**DOMANDE:**
[A] Spiega in una o due frasi perché, secondo il testo sul lago del Furlo, nel lago non si può fare il bagno.
[B] Prosegui il testo sul lago del Furlo a partire dalla sua ultima frase.

**TESTO MOSTRATO:**

Lago del Furlo

LAGO DEL FURLO
Il lago del Furlo è inserito nella spettacolare cornice della Riserva Naturale Statale Gola del Furlo, regione Marche, provincia di Pesaro Urbino, comune di Fermignano. Il lago, di origine artificiale, si inserisce in uno scenario molto suggestivo; a seguito della potenza erosiva del fiume Candigliano, si è infatti formato un canyon, ovvero una gola che ha diviso un rilievo in due: il Pietralata (889 m. slm) e il Paganuccio (976 m. slm), mentre la montagna si stava innalzando, spinta da movimenti tettonici. Il canyon nel corso di milioni di anni, ha raggiunto una profondità considerevole. La forra che rimane sotto il livello della strada, oggi non è più visibile a seguito della costruzione della diga avvenuta nel 1922 a scopo idroelettrico. Al suo posto troviamo un magnifico lago dal colore verde intenso, incastonato come uno smeraldo tra le pareti scoscese dei monti che lo circondano. Si stratta di un verde talmente particolare, che per descriverlo è stato appositamente coniato il termine “verde Furlo”. La Gola del Furlo è situata lungo il tracciato originario della via Flaminia, strada consolare romana che, fin dall’antichità, collegava Roma e Rimini; una strada importantissima costruita dagli etruschi e terminata dai romani, dai quali viene lastricata, nel 187 a.C., agli ordini del console Gaio Flaminio. La strada garantiva in tutte le stagioni, il passaggio attraverso l’impervio appennino. La diga ha causato un aumento del livello del Fiume trasformandolo in un lago, mediamente poco profondo, per una lunghezza di circa 3km. Inizialmente il bacino risultava avere un volume di 2 milioni di metri cubi. Oggi, con il conseguente alluvionamento di materiale, si è notevolmente ridotto. Nel 1981 è stato svuotato completamente per la manutenzione della diga, liberando lo scarico di fondo. La zona ricade in una riserva statale integrale, motivo per cui il lago stesso, non è balneabile. Lo si può però osservare da vicino, passeggiando lungo la Flaminia, tuttora percorribile in macchina anche se un’altra strada e una galleria più moderne sollevano questa dal traffico pesante. Oltrepassata la galleria che l’imperatore Flavio Vespasiano fece scavare nel 76 d.C., il lago termina con lo sbarramento della diga, un muro ad arco -gravità alto 47 metri, avente un raggio di 21 e uno spessore alla base di 16 metri, costruito oltre cento anni fa, che costituisce a sua volta un monumento storico, visitabile su prenotazione.

**MATERIALE RACCOLTO:**
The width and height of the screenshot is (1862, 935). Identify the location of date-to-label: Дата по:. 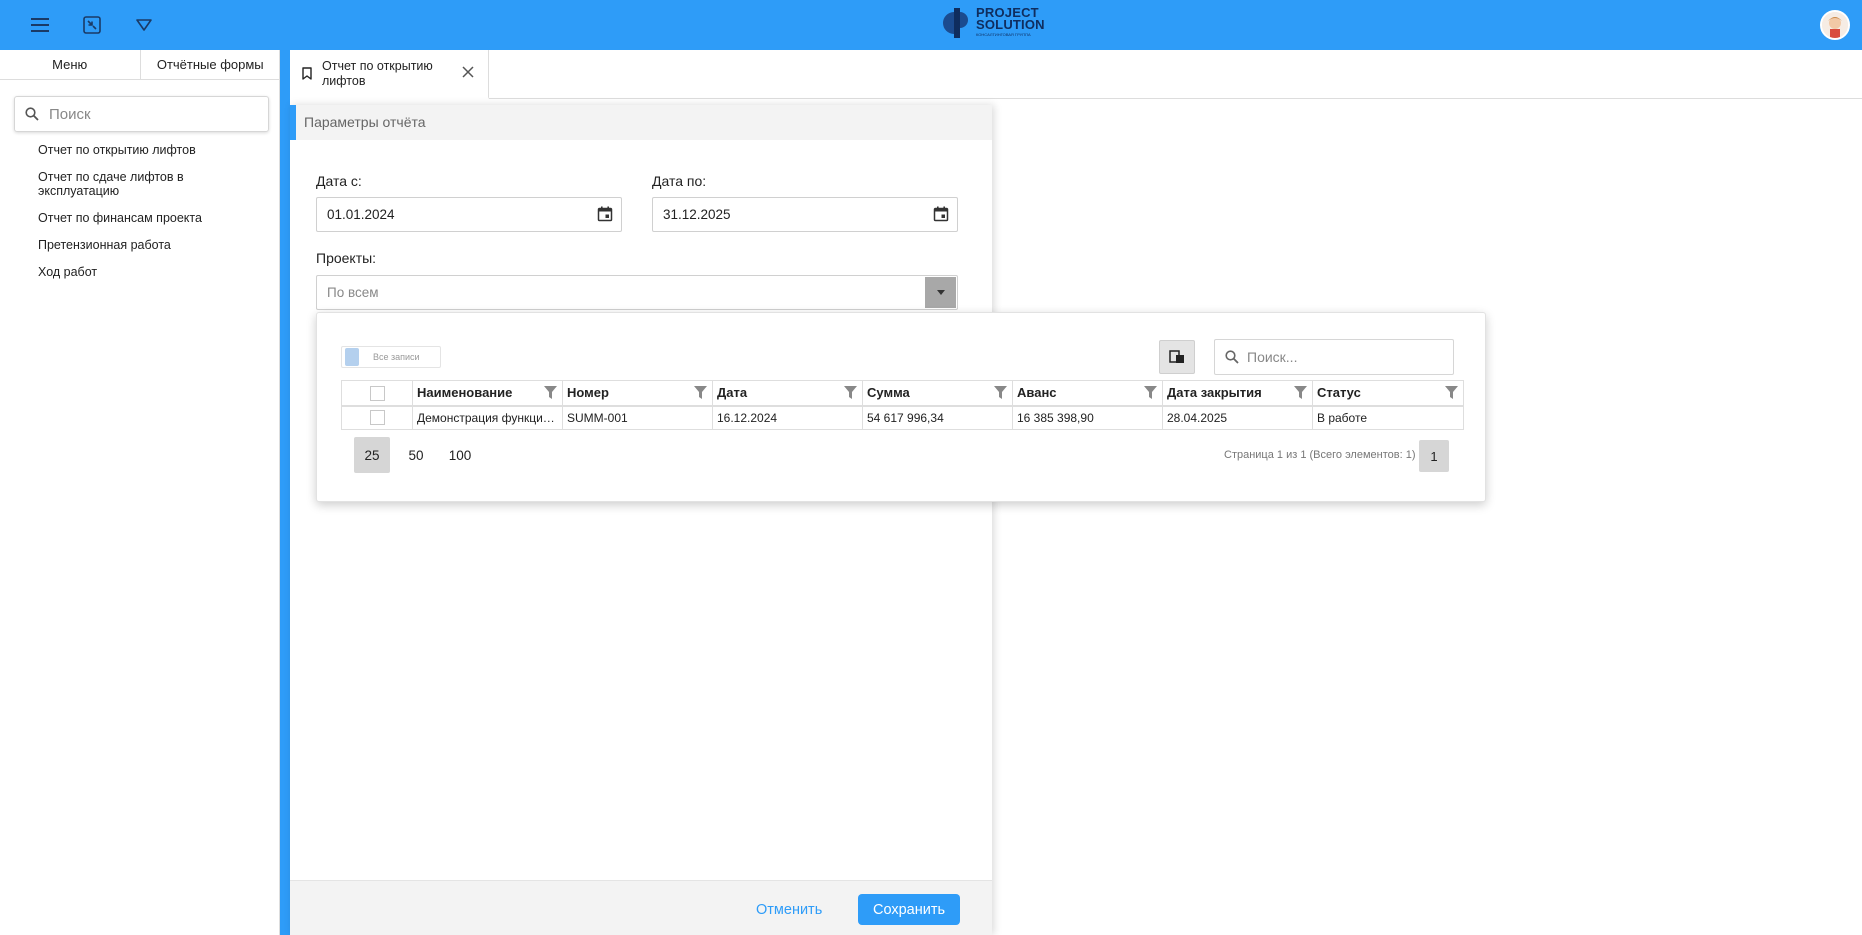
(680, 181).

**RISPOSTE NUMERATE:**
[A] Nel lago non si può fare il bagno perché la zona ricade in una riserva statale integrale.

[B]
SPORT E TURISMO
Il lago non è accessibile, tuttavia sono tantissime le attività che il territorio circostante offre, a cominciare dalle attività lungo il fiume che lo origina, il Candigliano; questo è balneabile in vari punti di facile accesso ed è ricco di angoli estremamente tranquilli e freschi. Tutta l’area circostante è frequentata da turisti italiani e stranieri che, attratti dalle meraviglie del luogo, si soffermano volentieri per una piacevole vacanza, all’insegna di sport, relax, natura, storia e gustosi prodotti tipici, da consumare nei tanti bar e ristoranti della zona. Clima mite e sentieri più o meno difficoltosi, ne fanno una soluzione ottimale sia per gli sportivi che per le famiglie, offrendo la possibilità di una full immersion in natura per molti mesi all’anno. La zona golenale si presta a rilassanti pick-nick tra amici o in famiglia con area giochi per i più piccoli e un prato pianeggiante dove svolgere varie attività in libertà. Tante sono inoltre le iniziative legate alle tradizioni, al fitness e non mancano gli eventi di tendenza.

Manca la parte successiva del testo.